_To do_: Set down the entries that follow exactly as written, leaving out any images.

_Source data_:
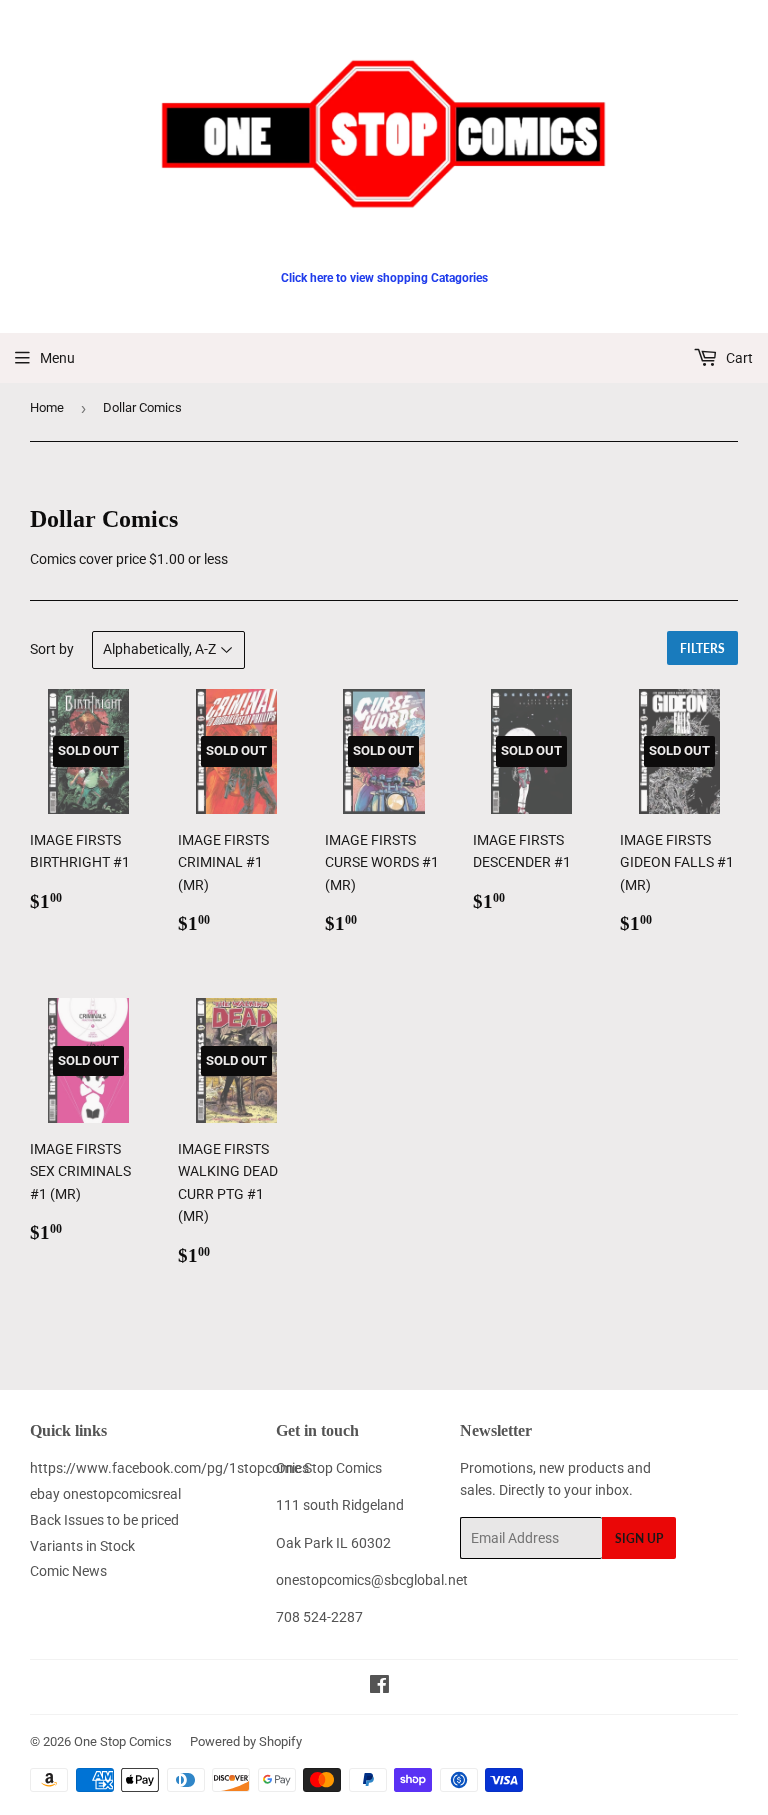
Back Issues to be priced (104, 1520)
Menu (57, 358)
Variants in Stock (82, 1546)
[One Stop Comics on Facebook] (379, 1687)
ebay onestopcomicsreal (105, 1494)
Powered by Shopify (246, 1741)
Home (47, 407)
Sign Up (639, 1538)
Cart (738, 358)
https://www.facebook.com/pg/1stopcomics (169, 1468)
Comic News (68, 1571)
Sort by (52, 649)
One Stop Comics (123, 1741)
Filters (702, 648)
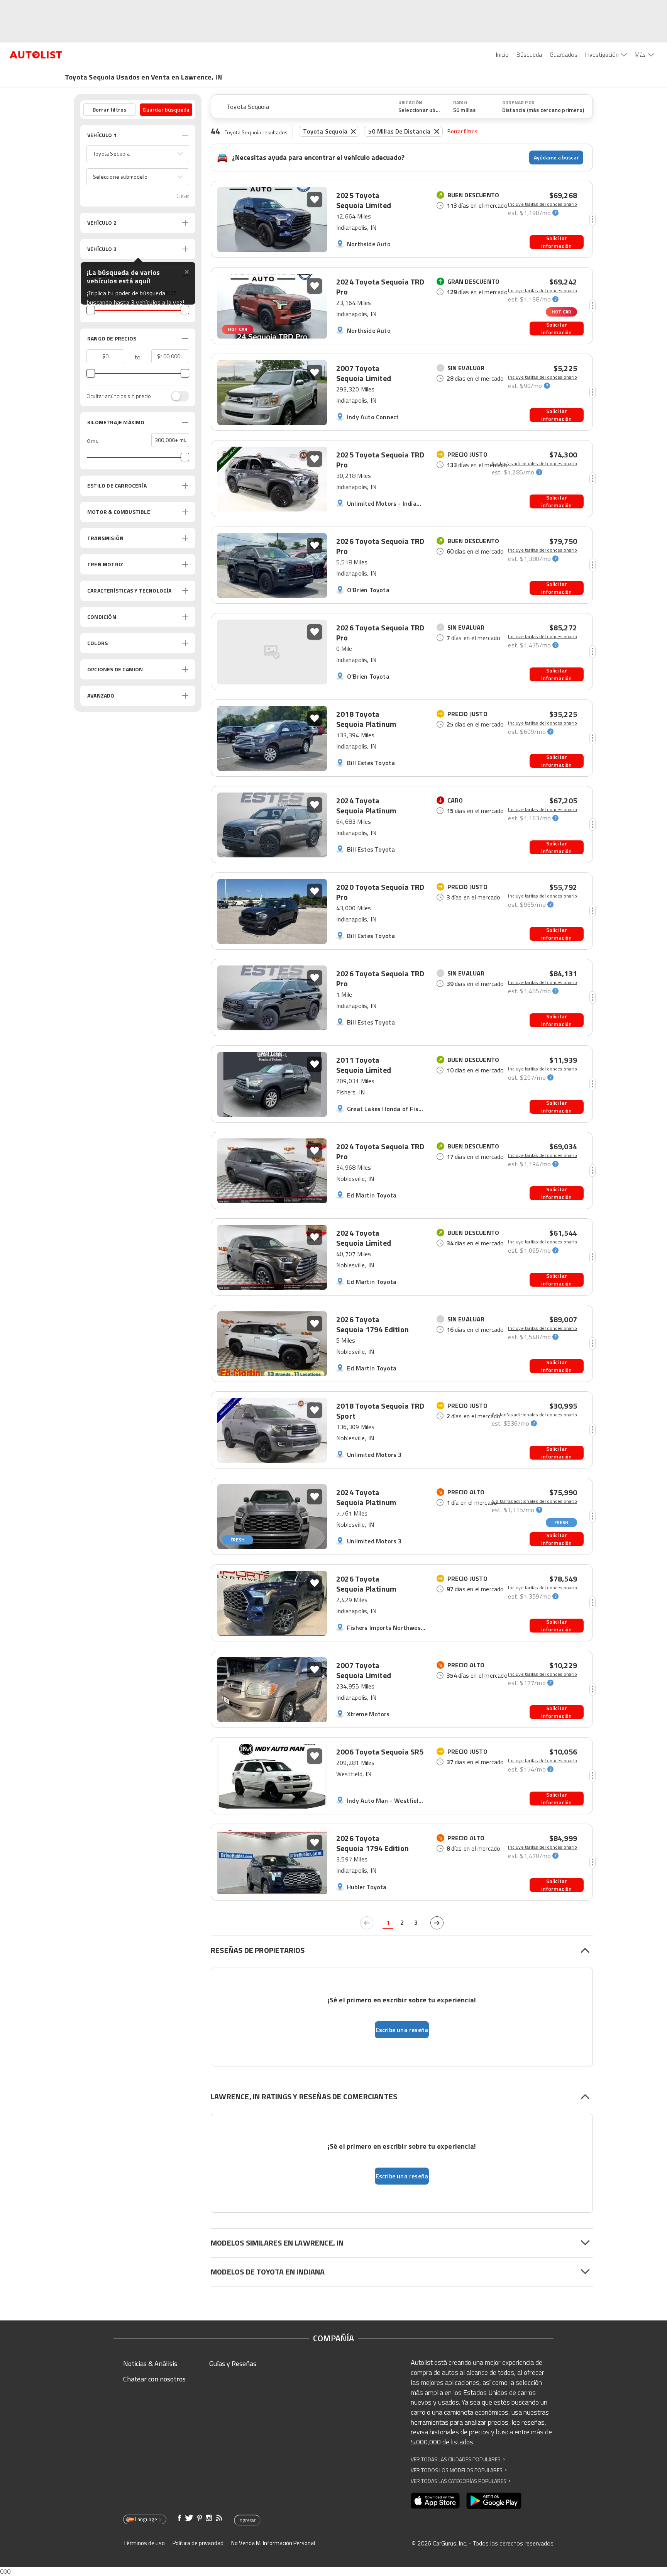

_Completed exercise_:
Back Issues to be priced (104, 1520)
Menu (57, 358)
Variants in Stock (82, 1546)
[One Stop Comics on Facebook] (379, 1687)
ebay onestopcomicsreal (105, 1494)
Powered by Shopify (246, 1741)
Home (47, 407)
Sign Up (639, 1538)
Cart (738, 358)
https://www.facebook.com/pg/1stopcomics (169, 1468)
Comic News (68, 1571)
Sort by (52, 649)
One Stop Comics (123, 1741)
Filters (702, 648)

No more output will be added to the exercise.